Mais tarde decidimos voltar para a cabana de Kandia. Após soltarmos o rapaz, mas a pedido de Kaly mantendo-o amordaçado, caminhamos calmamente pela floresta em direcção ao lago, com uma conversa amena. Estava a conseguir afastar todos aqueles sentimentos venenosos da cabeça e a sentir-me satisfeita por isso apesar de não ter durado muito tempo.

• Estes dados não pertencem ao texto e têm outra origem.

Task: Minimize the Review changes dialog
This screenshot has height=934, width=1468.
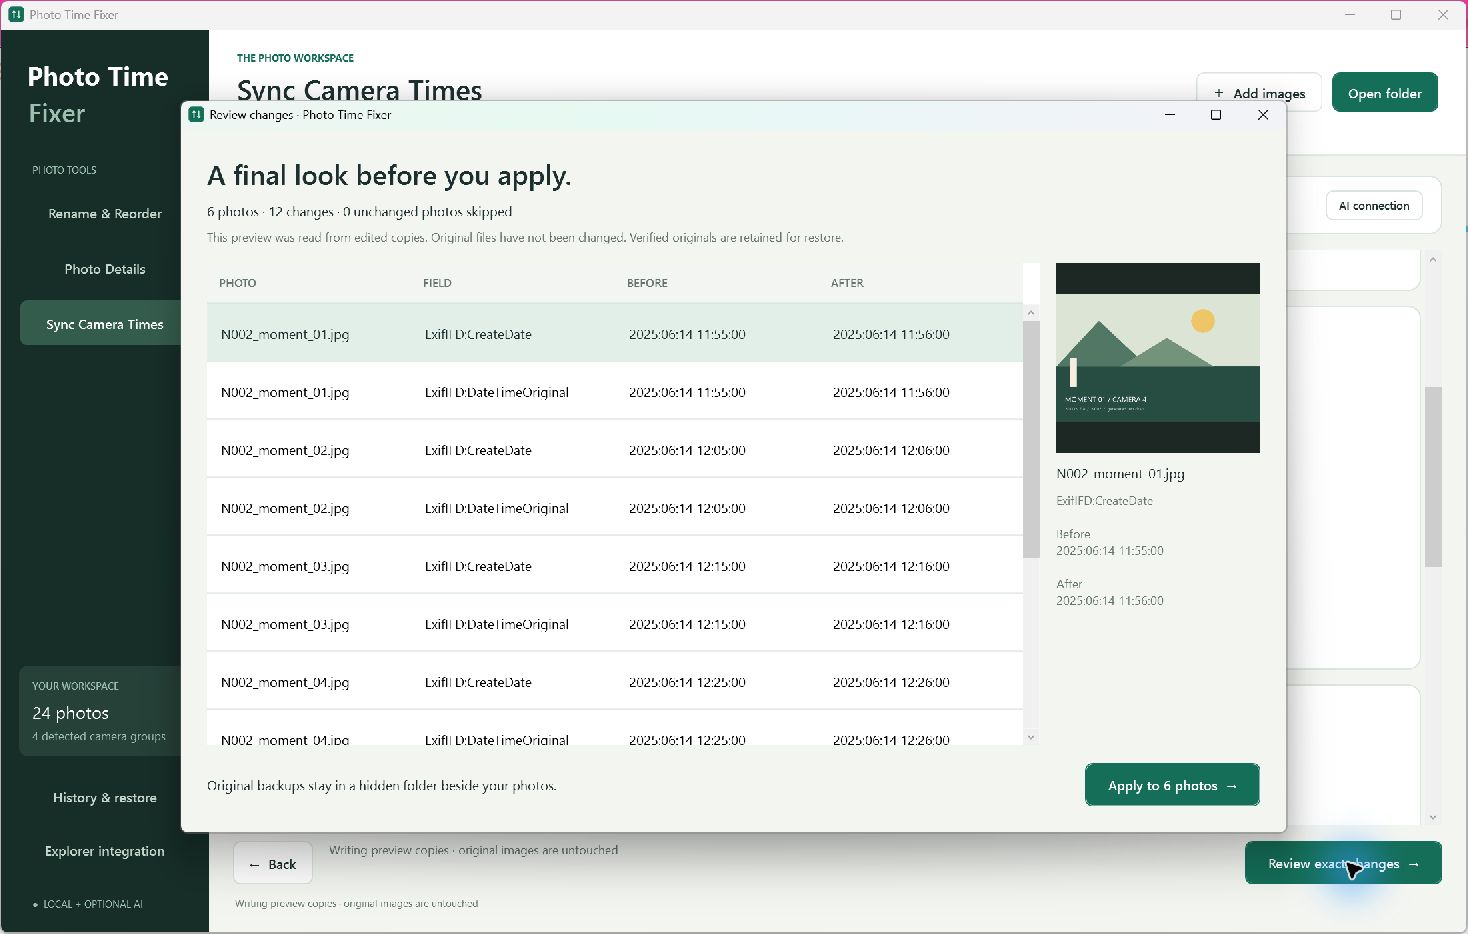Action: pos(1170,115)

O cheiro a queimado já me tinha entrado nas narinas bem antes de chegarmos à clareira. Pensei ser um fogo florestal qualquer, mas nunca esperei ver tal coisa. Quedei-me em silêncio quando observei o espectáculo macabro perante os meus olhos. A casa de Kandia ardia e cá fora três trolls estavam de guarda, observando as chamas mas o pior pormenor, trouxe tudo de volta, engoli a seco quando vislumbrei por cima das suas cabeças, numa das arvores centenárias que preenchiam aquele recanto da floresta, Kandia pendia de olhos fechados e expressão serena com uma corda à volta do pescoço. Eu não gritei, eu não afastei a cara em horror, eu não senti, eu não chorei. No entanto dentro de mim, aquela raiva voraz acordou outra vez. Mordi o lábio inferior e termi até sentir o sabor a sangue. Um dos trolls viu-me e fez sinal aos seus companheiros que se meteram em posições de defesa. Foi a gota de água. Ignorei qualquer tipo de dor e lancei-me para cima de um dos trolls que tentou defender-se com a sua lança. A espada trespassou lança, pele, músculos e osso. O sangue quente salpicou a minha cara e eu não consegui conter uma gargalhada, termia com antecipação do próximo que me atacasse. Assim que o vi a avançar a espada dançou nas minhas mãos e ele acabou cortado em dois. Olhei para o que sobrava com um sorriso vitorioso, a espada termia nas minhas mãos, ela queria mais sangue, eu queria mais sangue. A minha fúria gritava por ele, pedia-o e queria ser saciada. O ultimo troll apavorado largou a sua arma e começou a fugir. Eu cravei a espada no chão e corri em direcção a ele. Sentia-me um animal, pior do que alguma vez me senti enquanto lobo. Rapidamente alcancei o troll e saltei para cima dele, os meus punhos fechados embateram vezes sem conta na sua cara até me sentir satisfeita sem o pôr inconsciente. Levantei-o e abanei-o.

- Quem te enviou? – Ele não respondeu por isso soquei-o outra vez gritando de seguida. – Quem te enviou?

- F.. Foi… a Urnia.

Sorri-lhe com uma raiva a trespassar-me o corpo, mas a vida dele tornou-se insignificante para esta fome, portanto decidi ser criativa. Arrastei-o para perto dos seus companheiros mortos. Decapitei ambos e envolvi a as cabeças num trapo que encontrei por ali. Entreguei-as ao troll e disse-lhe ao ouvido com um sussurro louco.

- Leva-os para a Urnia… diz-lhe que a Skor manda-lhe comprimentos.

Após isso empurrei o troll que se pôs a correr desenfreadamente. Suspirei e assim que ele desapareceu, sem queixume deixei as lágrimas escorrerem. Kaly olhava para mim surpresa e assustada, mas foi algo que decidi ignorar. Kandia precisava de ser honrada.